Write out the passage in the Sport-Tek ST350 shirt thread from "## superD70 (Dec" to "(Aug 29, 2007)", word for word.

SUPPLIED PASSAGE:
* Start *

# SanMar/Sport-Tek Shirt ST350 info



## GO LIVE (Jan 28, 2014)

Does anyone know where the Sport-Tek Competitor Tee ST350 is made? I think Mexico but I am not sure. Anyone have this shirt? I checked the site, no luck. 

Thx- 

Tom


----------



## guero3384 (Feb 21, 2011)

Here you go


----------



## GO LIVE (Jan 28, 2014)

Thank you! However, a representative just called me back saying they are made in Tanzania and China as well. I am assuming for different colors.


----------



## guero3384 (Feb 21, 2011)

GO LIVE said:


> Thank you! However, a representative just called me back saying they are made in Tanzania and China as well. I am assuming for different colors.


Could be but it just depends sometimes they just come in mixed being the same color.. I usually only deal with white or silver for the sublimation..


----------



## xcelr8hard (Jan 27, 2011)

guero3384 said:


> Could be but it just depends sometimes they just come in mixed being the same color.. I usually only deal with white or silver for the sublimation..


Jesse,
What settings are you using for the ST350? I am not having much luck.
Thanks,
Butch


----------



## superD70 (Dec 22, 2010)

I think they sublimate great, they run a little on the large side though.
I recommend you keep some on hand for customers to try on.


----------



## ericsson2416 (Aug 29, 2007)

We have screen printed on ST350 and customers seem to like them. Pretty good product at a decent price. Yes, I also recommend keeping a couple on hand for customers to try on.


----------



## macman29681 (May 24, 2013)

superD70 said:


> I think they sublimate great, they run a little on the large side though.
> I recommend you keep some on hand for customers to try on.


I have tried to sublimate them but no matter what I do I get a press line from my 16x20 fusion press. I use a teflon pillow and really light pressure and still no success. Any advice?

* End *

SOURCE DATA:
* Start *

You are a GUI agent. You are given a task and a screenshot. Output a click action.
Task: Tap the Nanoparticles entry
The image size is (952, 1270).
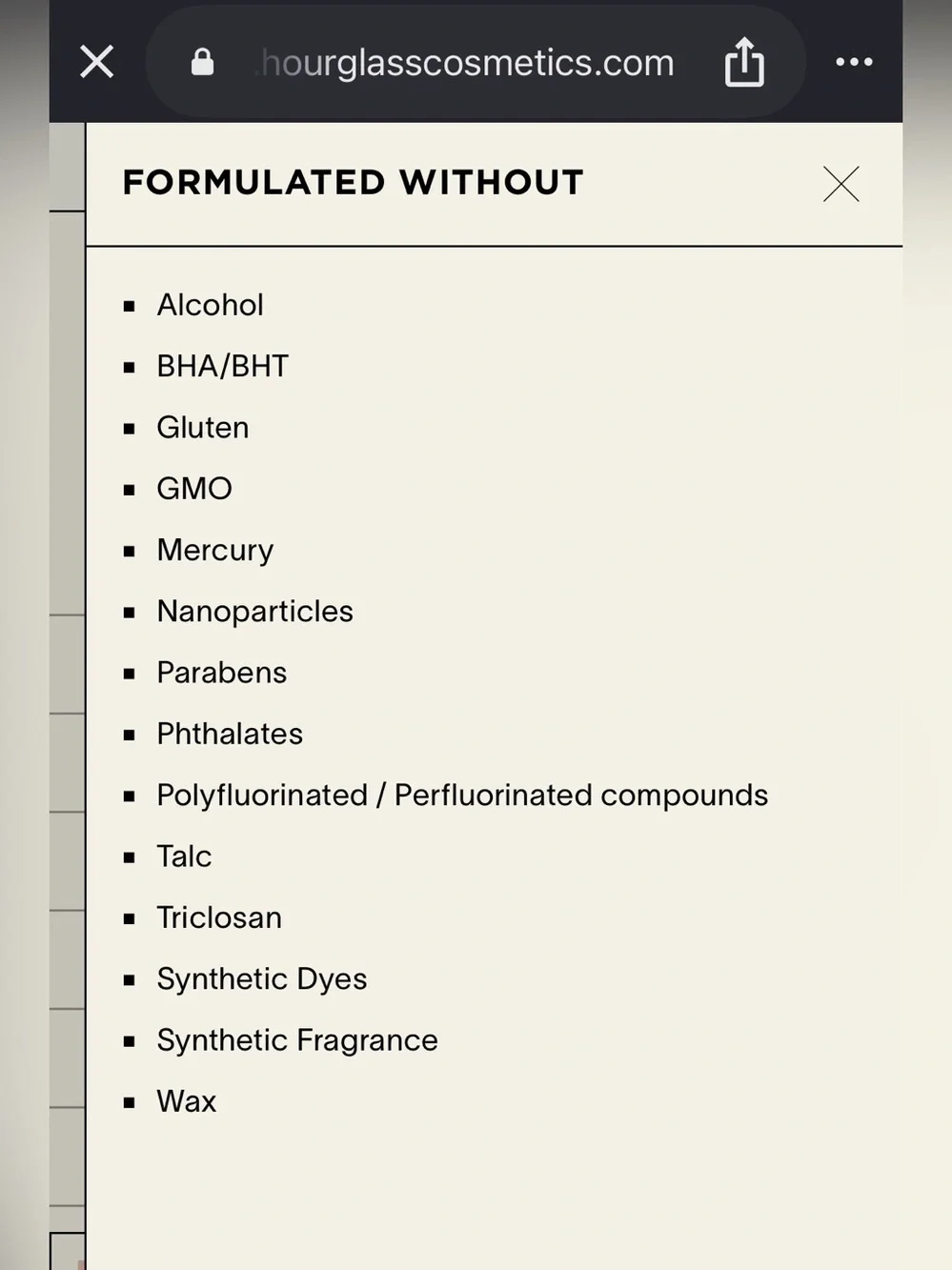point(254,611)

* End *

ANSWER TO THIS EXERCISE:
## superD70 (Dec 22, 2010)

I think they sublimate great, they run a little on the large side though.
I recommend you keep some on hand for customers to try on.


----------



## ericsson2416 (Aug 29, 2007)